According to a press release from the Historic District Commission, public feedback is integral to the process and is being sought at two public hearings. A public hearing on the preliminary study report is scheduled for March 20 at 7 p.m. at Town Hall and a second public hearing to gather feedback on a final study report will follow on May 1 at 7 p.m.
A two-thirds majority vote at the annual Town Meeting in May is required to create the district.
Feedback may be given in person at either meeting, via email to firstname.lastname@example.org, or via mail to Historic District Commission, 18 Main St., Hopkinton, MA 01748.
To view the preliminary study report online, visit the town website at hopkintonma.gov.

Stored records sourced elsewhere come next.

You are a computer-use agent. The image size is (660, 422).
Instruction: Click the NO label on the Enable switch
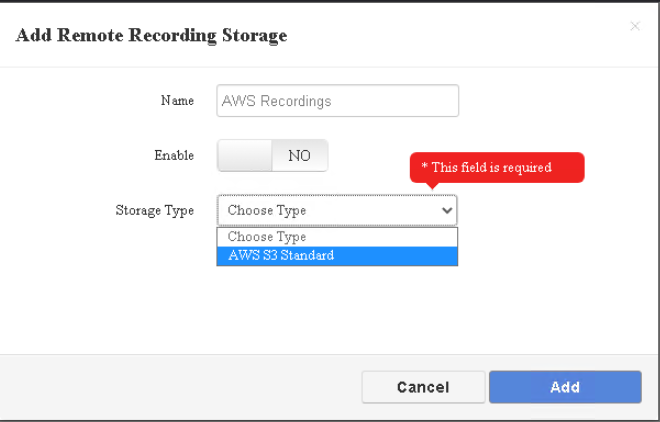point(299,156)
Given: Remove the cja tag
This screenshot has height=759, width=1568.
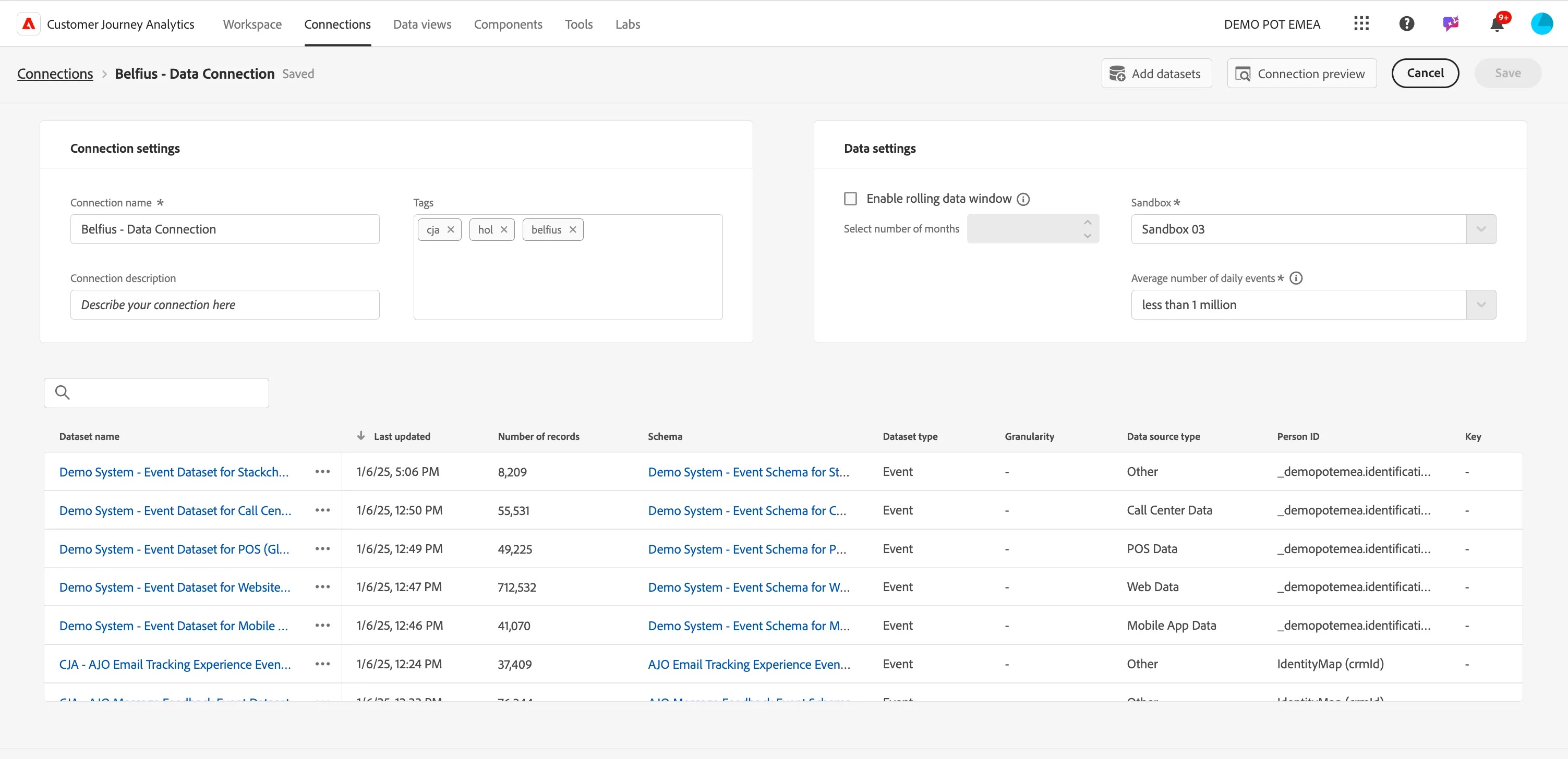Looking at the screenshot, I should pyautogui.click(x=451, y=229).
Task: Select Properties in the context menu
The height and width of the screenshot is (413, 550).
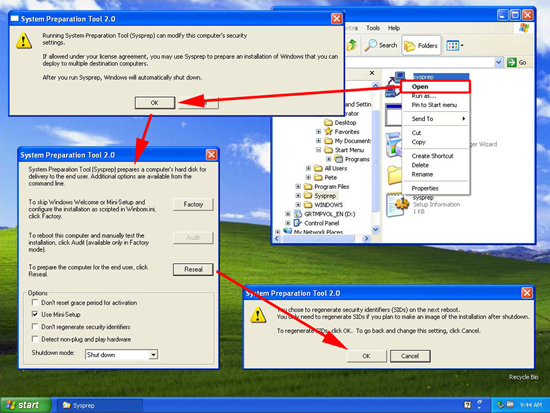Action: pos(425,188)
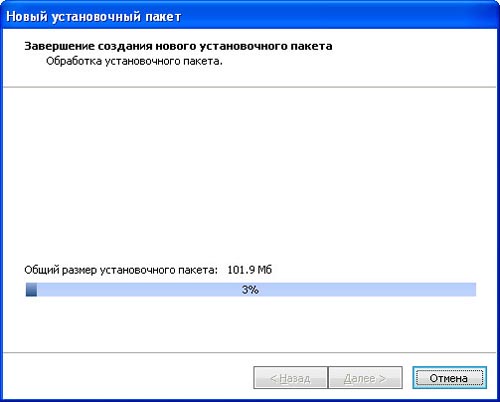Click the greyed-out Назад button
Screen dimensions: 500x402
click(290, 378)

At a meeting on March 12, the Hopkinton Chamber of Commerce voted not to support the creation of the single-property historic district. According to Nick Slottje, a Hopkinton resident, business owner, member of the chamber’s board of directors and chairman of the chamber’s economic development council, the motion passed overwhelmingly, as well as a motion to oppose the extension of the demolition holding period.
“It is my feeling that this sets a very dangerous precedent in Hopkinton, one that borders on infringing on owners’ property rights,” Slottje said. “How do we ensure that these single-structure designations are being viewed objectively?”
He went on to say that the economic development council has been very concerned about the significant tax imbalance with respect to residential vs. commercial revenue and has been “fighting tooth and nail to bring more businesses to town.
“At a time when it is so critical to create commercial and business tax revenue, that has no further impact to our overcrowded schools, this simply adds more red tape and creates an even larger sense that Hopkinton is not business-friendly,” Slottje said.
Property owner Paul Mastroianni could not be reached for comment.